_Brief A_
List each line of the answer book's solution as quoted in the forum thread on logarithms, in order.
_Brief B_
Continue the forum thread on logarithms after its last post.

_Passage to read_
▶

# Logarithms help

1. Mar 18, 2009

### tweety1234

1. The problem statement, all variables and given/known data

I cant seem to get my head round this problem, I know how to use the 'change the base rule'

$$log_2 x + log_4x = 2$$

$$\frac{logx}{log2} + \frac{logx}{log4} = 2$$

why is this not correct ??

2. Mar 18, 2009

### mgb_phys

It looks correct - what's the problem
(of course everytime I stray into maths I make an dumb mistake!)

3. Mar 18, 2009

### tweety1234

well the answer book gives the solution like this,

$$log_2x + \frac{log_2 x}{log_2 4} = 2$$ dont understand why its base 2 here?

$$log_2 x + \frac{log_2 x}{2} =2$$

$$\frac{3}{2}log_2 x = 2$$ dont understand were 3/2 came from ?

$$log_2 x = \frac{4}{3}$$

$$x = 2^{\frac{4}{3} }$$

4. Mar 18, 2009

### mgb_phys

They are just collapsing it all into the same base log.

$$log_2 x + \frac{log_2 x}{2} =2$$ is just

$$1.5 * log_2 x =2$$ which is

$$\frac{3}{2} * log_2 x =2$$

It's the same answer as you get - but you can do it this way without needing to calculate log() of anything

5. Mar 18, 2009

### tweety1234

so is this method still correct? can I just add both logs up ?

◀

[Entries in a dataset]
▶

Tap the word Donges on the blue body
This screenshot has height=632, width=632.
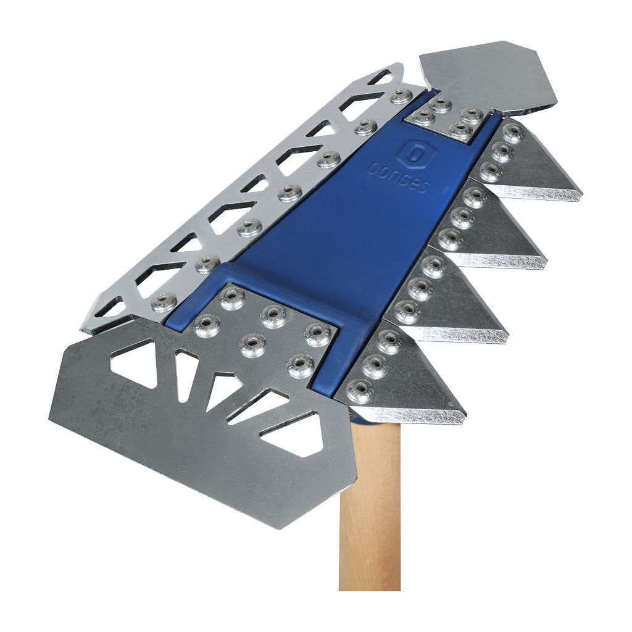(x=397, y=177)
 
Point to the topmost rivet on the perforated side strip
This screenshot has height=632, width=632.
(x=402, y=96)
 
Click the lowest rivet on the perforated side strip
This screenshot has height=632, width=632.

◀

_Task result A_
1. log_2 x + (log_2 x)/(log_2 4) = 2
2. log_2 x + (log_2 x)/2 = 2
3. (3/2) log_2 x = 2
4. log_2 x = 4/3
5. x = 2^(4/3)

_Task result B_
6. Mar 18, 2009

### mgb_phys

Except you are trying to find X so first you have to multiply out log(2) and log(4)

7. Mar 18, 2009

### tweety1234

sorry, I still don't get where 1.5 comes from ? I thought you just multiply both sides by two to get rid of the fraction ?

$$2log_2 x + log_2 x = 4$$

8. Mar 18, 2009

### mgb_phys

$$log_2 x + \frac{log_2 x}{2} = 2$$

Which if you ignore the logs for now is just; a + a/2 = 2

a(1+1/2) = 2

1.5a = 2

3/2 a =2

9. Mar 18, 2009

### tweety1234

oh I get it now, thanks a lot for your help!!